State Financial Secretary Office (Sarawak) handling corporate finance and investment activities. Ms. Hasmawati also sits on the board of several State Government -linked Companies, among others, Sarawak Oil Palms Berhad, Sarawak Plantation Berhad, Amanah Saham Sarawak Berhad, Borneo Housing Mortgage Finance Berhad, Malaysia LNG Tiga Sdn Bhd, Shell MDS Sdn Bhd, Sarawak Medical Centre Sdn Bhd and Sarawak Media Group Sdn Bhd.

Number of shares with a valid vote: 130,631,921
Number of valid votes cast: 99,138,162
Number of votes for: 94,246,217
Number of votes against: 4,009,944
Number of abstentions: 882,001

b. Sensinnovat BV (permanently represented by Rudi De Winter)

Number of shares with a valid vote: 130,631,921
Number of valid votes cast: 99,138,162
Number of votes for: 97,872,008
Number of votes against: 384,153
Number of abstentions: 882,001

c. Mr. Roland Duchâtelet

Number of shares with a valid vote: 130,631,921
Number of valid votes cast: 99,138,162
Number of votes for: 93,387,341
Number of votes against: 4,868,820
Number of abstentions: 882,001

d. Mr. Thomas Hans-Jürgen Straub

Number of shares with a valid vote: 130,631,921
Number of valid votes cast: 99,138,162
Number of votes for: 93,337,928
Number of votes against: 4,918,233
Number of abstentions: 882,001

e. Mr. Tan Sri Hamid Bin Bugo

Number of shares with a valid vote: 130,631,921
Number of valid votes cast: 99,138,162
Number of votes for: 88,377,471
Number of votes against: 9,878,690
Number of abstentions: 882,001

f. Ms. Christel Verschaeren

Number of shares with a valid vote: 130,631,921
Number of valid votes cast: 99,138,162
Number of votes for: 96,296,470
Number of votes against: 1,959,691
Number of abstentions: 882,001

g. Ms. Estelle Iacona

Number of shares with a valid vote: 130,631,921
Number of valid votes cast: 99,138,162
Number of votes for: 97,238,520
Number of votes against: 1,017,641
Number of abstentions: 882,001

Non-executive directors will receive a fixed annual gross remuneration of EUR 15,000 for their mandate, an additional annual gross remuneration of EUR 5,000 for each membership in a board committee as well as a reimbursement of reasonable costs to attend the board and/or committee meetings. Executive directors are not remunerated for their mandate.

9. Permanent representative of the statutory auditor.

This item does not require a decision by the shareholders.
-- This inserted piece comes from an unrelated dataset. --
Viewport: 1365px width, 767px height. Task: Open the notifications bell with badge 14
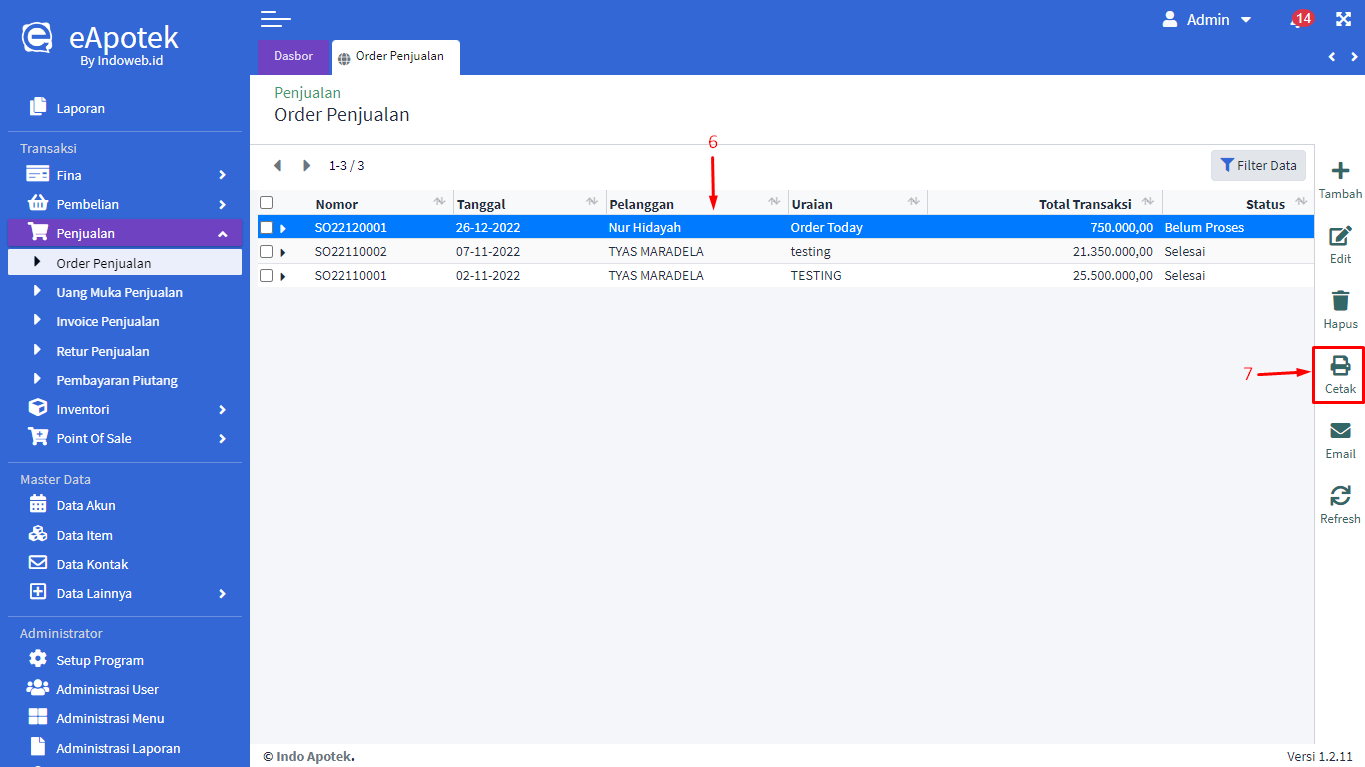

It is explicitly confirmed and recorded that for all the above mentioned decisions each proxy holder has voted according to the voting instructions of the shareholder that appointed him. The Company will keep a joint register of the voting instructions on behalf of all proxy holders and will keep such register at its registered office in view of the compliance with the information duty towards the shareholders according to article 7:143 of the Belgian Companies and Associations Code.

Closing of the Meeting

There were no technical problems or incidents that prevented or disrupted electronic participation in the general assembly.

There being no other items on the agenda, this annual meeting is closed by the Chairman at 14h53.

After reading, the members of the Bureau and the shareholders who request to do so, sign the minutes.